DOCUMENT TEXT:
◆ ◆ ◆
At a recent birthday lunch in Oakland

November 8th, 2003

You've Seen It
Saturday. Windy today. Leaves blowing in the street, oak leaves (this, after all, is Oakland), the sky half cloud, half clear. A sunny patchy fall day. A good day to drive to the pet shop and buy cat food: a case of Triumph Turkey formula, a case of Evolve Turkey formula (Formula? Do they brew it in a vat, a combination of "things turkey"? Or is it a marketing ploy? More up scale than "Turkey Treats" or "Turkey Gizzard Delight"?). The day is good, the ears are ringing, but the head is clear and the energy says, well, why not shoot the Veterans Day parade tomorrow just to see if anyone attends?

Sunday. Maybe more inspiration today. Yesterday started all right, but then degenerated into a polemic on Iraq and the manipulation of Jessica Lynch, who, refreshingly, doesn't seem to want to be manipulated. Still, like falling into quicksand, falling into an Iraqi polemic leads to disaster unless you really work with your words and yesterday I was not up for working with words; yesterday was breakfast at the usual cafe, a walk downtown under threatening skies and watching chapter 40 of the unending Musashi series on Japanese TV. So I axed yesterday's entry and start again.

I'm out of photographs, of course. The shot at the top was taken with an experimental roll of Kodak Portra, a black and white film you can process at a one hour color lab. Muddy and not technically nice, but that's the photographer and maybe the processor and it sure is convenient and inexpensive compared to running contact sheets and having prints done from the negatives. I have more rolls. I'll try again. I'll see if I can't make the Veteran's Day parade later this morning. The sun is shining after a long afternoon and night of rain, but I'm thinking, well, I seem to be procrastinating and searching for other diversions to dodge this parade business. A movie. Something. Complicated, is it not?
◆ ◆ ◆
WORK REQUIRED: In the journal entry, which activities does the Sunday section say made up yesterday? List all of them.

RECORDS:
◆ ◆ ◆
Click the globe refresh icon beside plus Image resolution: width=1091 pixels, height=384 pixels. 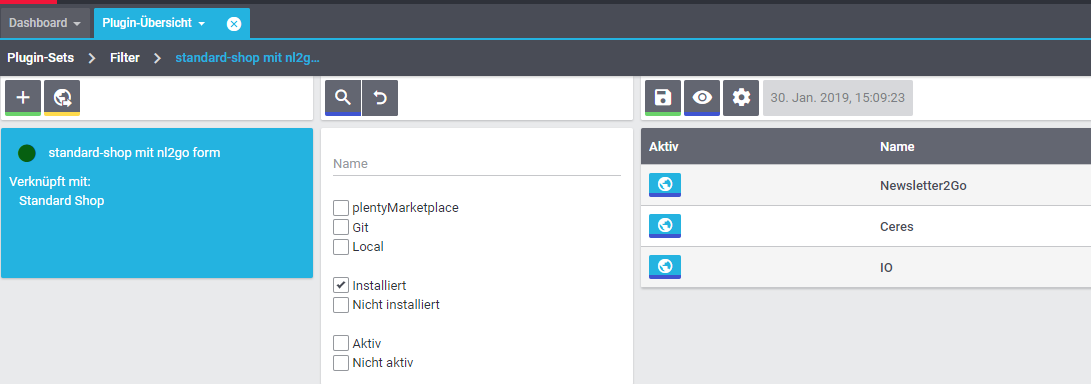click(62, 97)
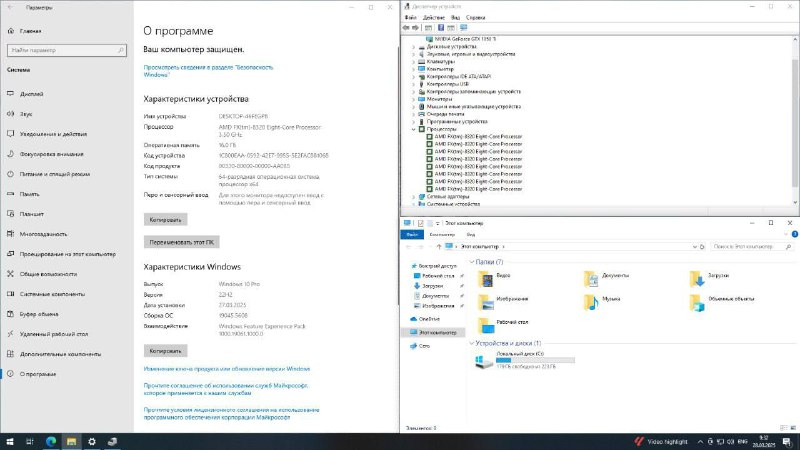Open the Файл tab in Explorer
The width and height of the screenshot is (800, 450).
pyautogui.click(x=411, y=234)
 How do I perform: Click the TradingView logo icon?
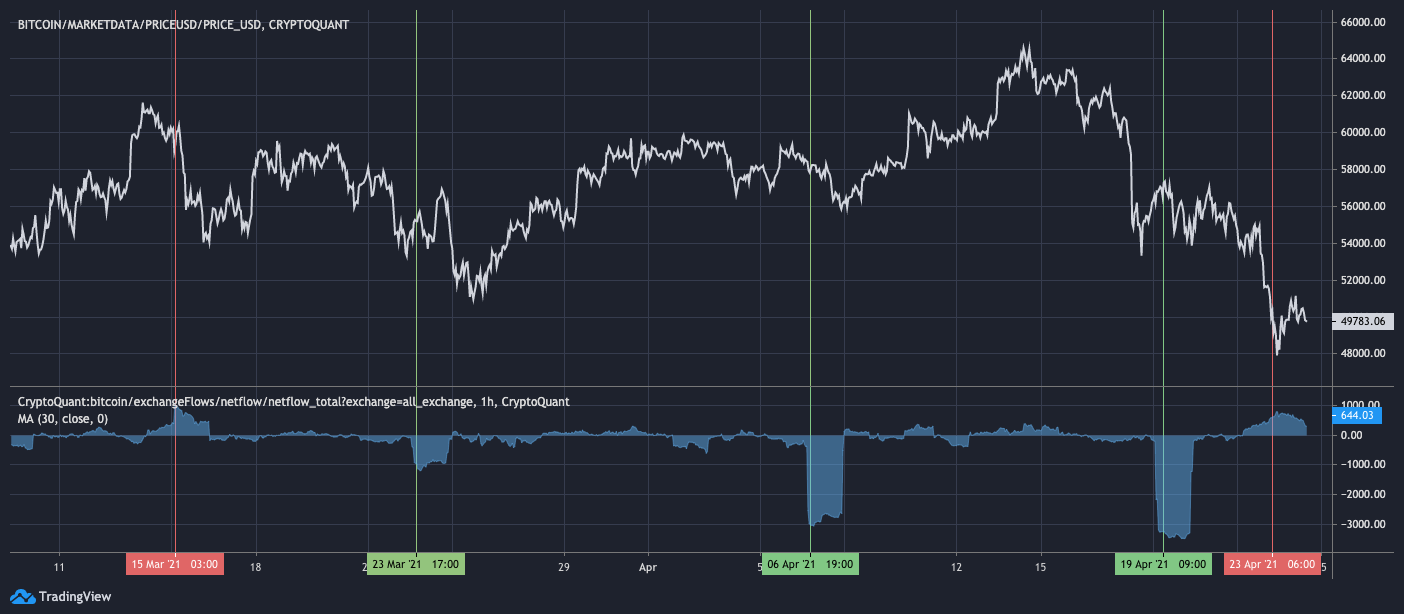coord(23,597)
◆ ◆ ◆
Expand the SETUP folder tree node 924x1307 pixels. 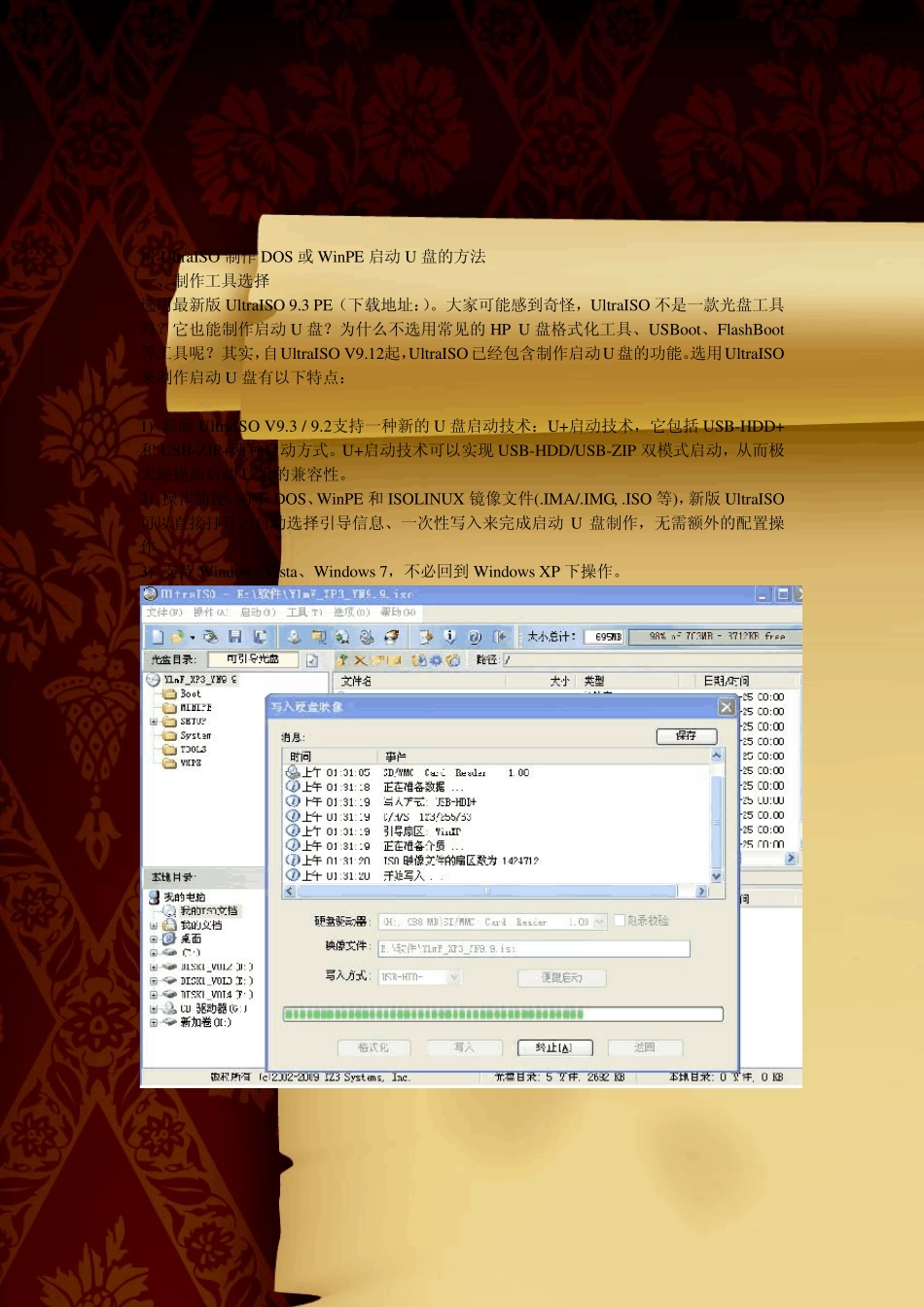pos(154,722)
◆ ◆ ◆
RESULT BELOW:
- Breakfast at the usual cafe
- A walk downtown under threatening skies
- Watching chapter 40 of the unending Musashi series on Japanese TV